• **Task directions**
In the entries that follow, find the line containing "Μεταπτυχιακά (156, 4)", then output exactly every line from the first through that one.

○ ○ ○ ○ ○ ○ ○

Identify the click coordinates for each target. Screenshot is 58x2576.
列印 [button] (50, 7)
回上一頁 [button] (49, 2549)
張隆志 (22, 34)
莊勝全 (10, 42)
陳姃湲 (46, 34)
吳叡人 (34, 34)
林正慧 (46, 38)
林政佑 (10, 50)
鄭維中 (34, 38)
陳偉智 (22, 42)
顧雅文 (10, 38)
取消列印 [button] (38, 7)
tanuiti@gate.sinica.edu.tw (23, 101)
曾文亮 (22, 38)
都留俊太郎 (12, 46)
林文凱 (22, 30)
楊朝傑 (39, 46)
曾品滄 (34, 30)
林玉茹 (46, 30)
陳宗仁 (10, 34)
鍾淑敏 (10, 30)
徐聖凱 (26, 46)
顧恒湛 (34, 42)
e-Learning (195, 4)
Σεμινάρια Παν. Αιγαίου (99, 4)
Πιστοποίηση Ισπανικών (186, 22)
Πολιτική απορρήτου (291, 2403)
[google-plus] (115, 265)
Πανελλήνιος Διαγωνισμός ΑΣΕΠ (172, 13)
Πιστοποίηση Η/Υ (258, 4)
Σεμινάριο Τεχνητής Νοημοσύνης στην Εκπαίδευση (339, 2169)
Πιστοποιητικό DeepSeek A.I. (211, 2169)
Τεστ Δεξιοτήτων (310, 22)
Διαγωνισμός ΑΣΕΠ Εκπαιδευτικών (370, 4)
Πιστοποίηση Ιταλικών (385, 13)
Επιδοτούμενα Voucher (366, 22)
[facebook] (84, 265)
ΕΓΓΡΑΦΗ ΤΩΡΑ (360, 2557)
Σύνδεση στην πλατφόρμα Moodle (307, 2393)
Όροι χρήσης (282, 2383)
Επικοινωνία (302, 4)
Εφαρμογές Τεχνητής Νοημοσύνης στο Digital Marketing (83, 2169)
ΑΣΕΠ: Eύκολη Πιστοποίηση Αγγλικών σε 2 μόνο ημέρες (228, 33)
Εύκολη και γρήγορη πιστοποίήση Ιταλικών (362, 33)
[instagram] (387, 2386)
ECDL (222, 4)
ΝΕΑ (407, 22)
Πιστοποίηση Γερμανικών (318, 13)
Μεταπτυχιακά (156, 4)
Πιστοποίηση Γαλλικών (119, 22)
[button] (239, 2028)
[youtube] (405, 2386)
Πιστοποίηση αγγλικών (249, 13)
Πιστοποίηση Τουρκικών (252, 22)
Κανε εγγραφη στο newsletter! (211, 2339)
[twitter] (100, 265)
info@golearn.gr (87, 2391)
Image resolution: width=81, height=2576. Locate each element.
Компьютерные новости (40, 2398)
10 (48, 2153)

○ ○ ○ ○ ○ ○ ○

• **Exercise result**
Identify the click coordinates for each target. Screenshot is 58x2576.
列印 [button] (50, 7)
回上一頁 [button] (49, 2549)
張隆志 (22, 34)
莊勝全 (10, 42)
陳姃湲 (46, 34)
吳叡人 (34, 34)
林正慧 (46, 38)
林政佑 (10, 50)
鄭維中 (34, 38)
陳偉智 (22, 42)
顧雅文 (10, 38)
取消列印 [button] (38, 7)
tanuiti@gate.sinica.edu.tw (23, 101)
曾文亮 (22, 38)
都留俊太郎 (12, 46)
林文凱 (22, 30)
楊朝傑 (39, 46)
曾品滄 (34, 30)
林玉茹 (46, 30)
陳宗仁 (10, 34)
鍾淑敏 (10, 30)
徐聖凱 (26, 46)
顧恒湛 (34, 42)
e-Learning (195, 4)
Σεμινάρια Παν. Αιγαίου (99, 4)
Πιστοποίηση Ισπανικών (186, 22)
Πολιτική απορρήτου (291, 2403)
[google-plus] (115, 265)
Πανελλήνιος Διαγωνισμός ΑΣΕΠ (172, 13)
Πιστοποίηση Η/Υ (258, 4)
Σεμινάριο Τεχνητής Νοημοσύνης στην Εκπαίδευση (339, 2169)
Πιστοποιητικό DeepSeek A.I. (211, 2169)
Τεστ Δεξιοτήτων (310, 22)
Διαγωνισμός ΑΣΕΠ Εκπαιδευτικών (370, 4)
Πιστοποίηση Ιταλικών (385, 13)
Επιδοτούμενα Voucher (366, 22)
[facebook] (84, 265)
ΕΓΓΡΑΦΗ ΤΩΡΑ (360, 2557)
Σύνδεση στην πλατφόρμα Moodle (307, 2393)
Όροι χρήσης (282, 2383)
Επικοινωνία (302, 4)
Εφαρμογές Τεχνητής Νοημοσύνης στο Digital Marketing (83, 2169)
ΑΣΕΠ: Eύκολη Πιστοποίηση Αγγλικών σε 2 μόνο ημέρες (228, 33)
Εύκολη και γρήγορη πιστοποίήση Ιταλικών (362, 33)
[instagram] (387, 2386)
ECDL (222, 4)
ΝΕΑ (407, 22)
Πιστοποίηση Γερμανικών (318, 13)
Μεταπτυχιακά (156, 4)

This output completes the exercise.